### [Problem details]
Turn all the rows below into a numbered list, leaving out any blank lines and the pictures.

(Item position entries)
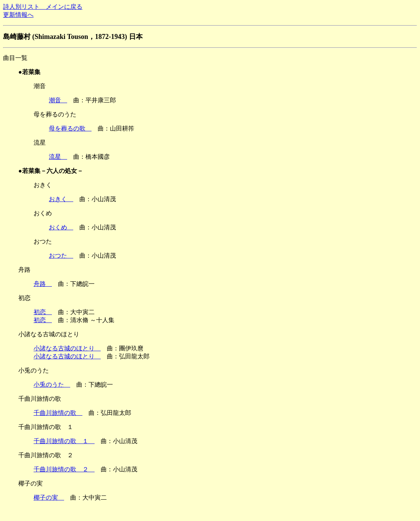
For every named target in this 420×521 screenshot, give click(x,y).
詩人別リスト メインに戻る (43, 6)
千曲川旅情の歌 (58, 413)
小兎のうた (52, 384)
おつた (61, 255)
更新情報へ (18, 15)
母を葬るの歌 (70, 128)
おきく (61, 199)
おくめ (61, 227)
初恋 (43, 312)
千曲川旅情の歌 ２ (64, 469)
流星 (58, 156)
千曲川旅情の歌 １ (64, 441)
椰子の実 (49, 497)
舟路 (43, 284)
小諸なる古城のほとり (67, 348)
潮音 (58, 100)
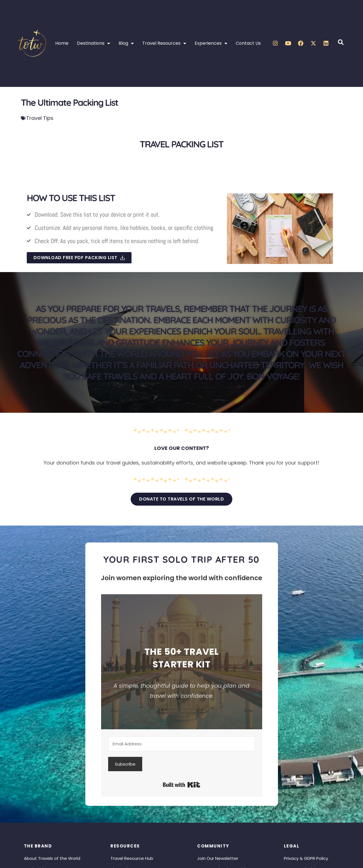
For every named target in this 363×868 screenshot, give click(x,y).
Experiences (211, 43)
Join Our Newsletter (218, 858)
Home (62, 43)
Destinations (93, 43)
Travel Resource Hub (132, 858)
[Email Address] (182, 744)
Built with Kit (182, 785)
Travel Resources (164, 43)
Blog (126, 43)
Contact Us (248, 43)
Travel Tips (40, 118)
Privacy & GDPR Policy (306, 858)
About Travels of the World (52, 858)
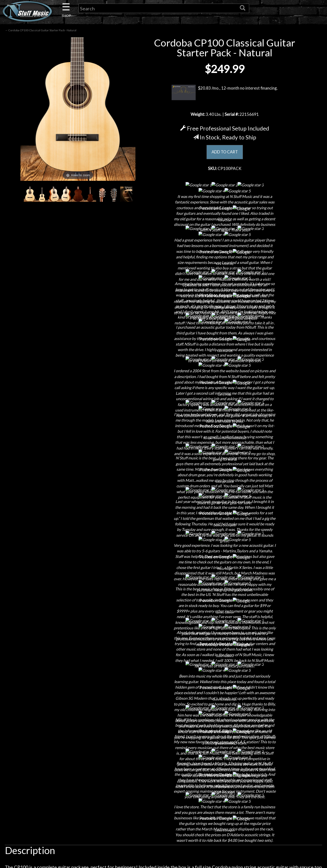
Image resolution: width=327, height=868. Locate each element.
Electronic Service (70, 807)
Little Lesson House (69, 773)
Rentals (69, 782)
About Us (69, 740)
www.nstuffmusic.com (262, 773)
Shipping (164, 748)
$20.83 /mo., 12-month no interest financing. (225, 93)
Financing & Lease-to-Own (164, 740)
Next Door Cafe (70, 765)
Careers (69, 756)
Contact (69, 748)
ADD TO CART (225, 153)
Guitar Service (69, 799)
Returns (164, 756)
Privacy (164, 765)
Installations (69, 790)
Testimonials (164, 782)
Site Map (164, 790)
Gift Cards (164, 773)
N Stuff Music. (43, 834)
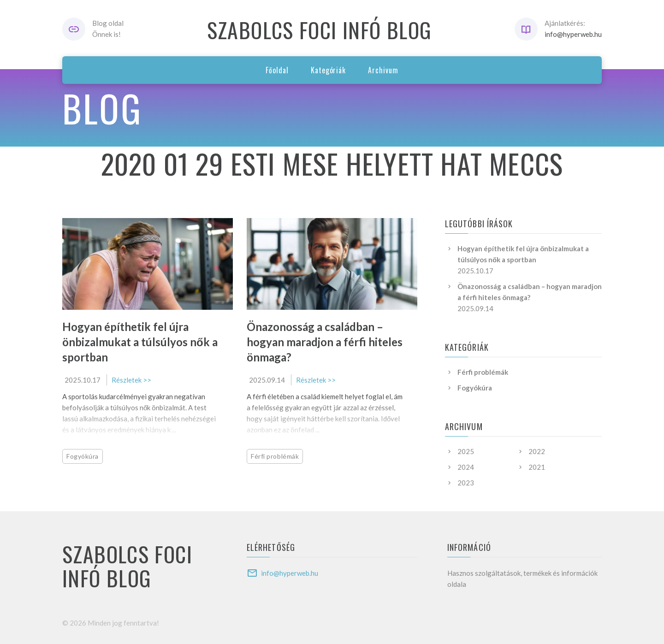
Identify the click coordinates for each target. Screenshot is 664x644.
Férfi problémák (275, 456)
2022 (537, 451)
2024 (466, 467)
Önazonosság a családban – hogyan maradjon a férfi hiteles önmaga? (325, 342)
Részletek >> (131, 380)
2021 (537, 467)
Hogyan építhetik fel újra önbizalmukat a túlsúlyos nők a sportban (140, 342)
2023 (466, 483)
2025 (466, 451)
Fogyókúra (83, 456)
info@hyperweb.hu (573, 34)
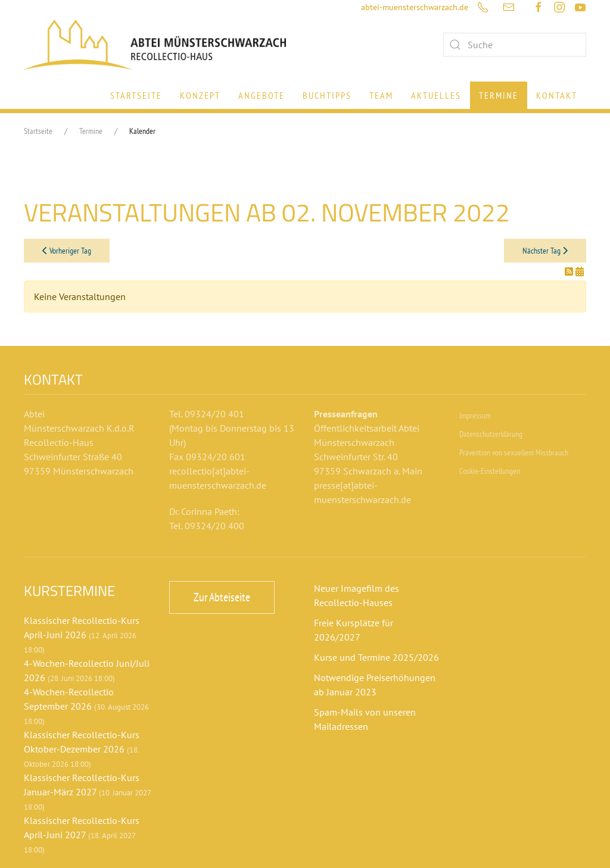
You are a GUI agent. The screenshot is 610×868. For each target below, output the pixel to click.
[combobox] (515, 45)
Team (381, 95)
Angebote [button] (262, 95)
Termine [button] (499, 95)
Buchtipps (327, 95)
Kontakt (556, 95)
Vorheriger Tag (67, 251)
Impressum (475, 416)
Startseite (136, 95)
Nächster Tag (545, 251)
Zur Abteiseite (222, 597)
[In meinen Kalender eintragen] (580, 271)
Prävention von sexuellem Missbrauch (513, 452)
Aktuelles (436, 95)
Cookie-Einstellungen (490, 471)
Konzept (200, 95)
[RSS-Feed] (570, 271)
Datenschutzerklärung (491, 434)
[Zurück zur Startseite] (155, 45)
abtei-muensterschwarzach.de (415, 7)
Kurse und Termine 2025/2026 (376, 657)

### [Written answer]
1. For every named target in this 420×521 screenshot, give click(x,y).
2. 詩人別リスト メインに戻る (43, 6)
3. 千曲川旅情の歌 (58, 413)
4. 小兎のうた (52, 384)
5. おつた (61, 255)
6. 更新情報へ (18, 15)
7. 母を葬るの歌 (70, 128)
8. おきく (61, 199)
9. おくめ (61, 227)
10. 初恋 (43, 312)
11. 千曲川旅情の歌 ２ (64, 469)
12. 流星 (58, 156)
13. 千曲川旅情の歌 １ (64, 441)
14. 椰子の実 (49, 497)
15. 舟路 (43, 284)
16. 小諸なる古城のほとり (67, 348)
17. 潮音 (58, 100)
18. For every named target in this 363×868 screenshot, give click(x,y).
19. Experiences (211, 43)
20. Join Our Newsletter (218, 858)
21. Home (62, 43)
22. Destinations (93, 43)
23. Travel Resource Hub (132, 858)
24. [Email Address] (182, 744)
25. Built with Kit (182, 785)
26. Travel Resources (164, 43)
27. Blog (126, 43)
28. Contact Us (248, 43)
29. Travel Tips (40, 118)
30. Privacy & GDPR Policy (306, 858)
31. About Travels of the World (52, 858)
32. Image resolution: width=327, height=868. Locate each element.
33. Electronic Service (70, 807)
34. Little Lesson House (69, 773)
35. Rentals (69, 782)
36. About Us (69, 740)
37. www.nstuffmusic.com (262, 773)
38. Shipping (164, 748)
39. $20.83 /mo., 12-month no interest financing. (225, 93)
40. Financing & Lease-to-Own (164, 740)
41. Next Door Cafe (70, 765)
42. Careers (69, 756)
43. Contact (69, 748)
44. ADD TO CART (225, 153)
45. Guitar Service (69, 799)
46. Returns (164, 756)
47. Privacy (164, 765)
48. Installations (69, 790)
49. Testimonials (164, 782)
50. Site Map (164, 790)
51. Gift Cards (164, 773)
52. N Stuff Music. (43, 834)
53. Identify the click coordinates for each target. Screenshot is 664x644.
54. Férfi problémák (275, 456)
55. 2022 (537, 451)
56. 2024 (466, 467)
57. Önazonosság a családban – hogyan maradjon a férfi hiteles önmaga? (325, 342)
58. Részletek >> (131, 380)
59. 2021 (537, 467)
60. Hogyan építhetik fel újra önbizalmukat a túlsúlyos nők a sportban (140, 342)
61. 2023 (466, 483)
62. 2025 (466, 451)
63. Fogyókúra (83, 456)
64. info@hyperweb.hu (573, 34)
65. You are a GUI agent. The screenshot is 610×868. For each target below, output the pixel to click.
66. [combobox] (515, 45)
67. Team (381, 95)
68. Angebote [button] (262, 95)
69. Termine [button] (499, 95)
70. Buchtipps (327, 95)
71. Kontakt (556, 95)
72. Vorheriger Tag (67, 251)
73. Impressum (475, 416)
74. Startseite (136, 95)
75. Nächster Tag (545, 251)
76. Zur Abteiseite (222, 597)
77. [In meinen Kalender eintragen] (580, 271)
78. Prävention von sexuellem Missbrauch (513, 452)
79. Aktuelles (436, 95)
80. Cookie-Einstellungen (490, 471)
81. Konzept (200, 95)
82. [RSS-Feed] (570, 271)
83. Datenschutzerklärung (491, 434)
84. [Zurück zur Startseite] (155, 45)
85. abtei-muensterschwarzach.de (415, 7)
86. Kurse und Termine 2025/2026 (376, 657)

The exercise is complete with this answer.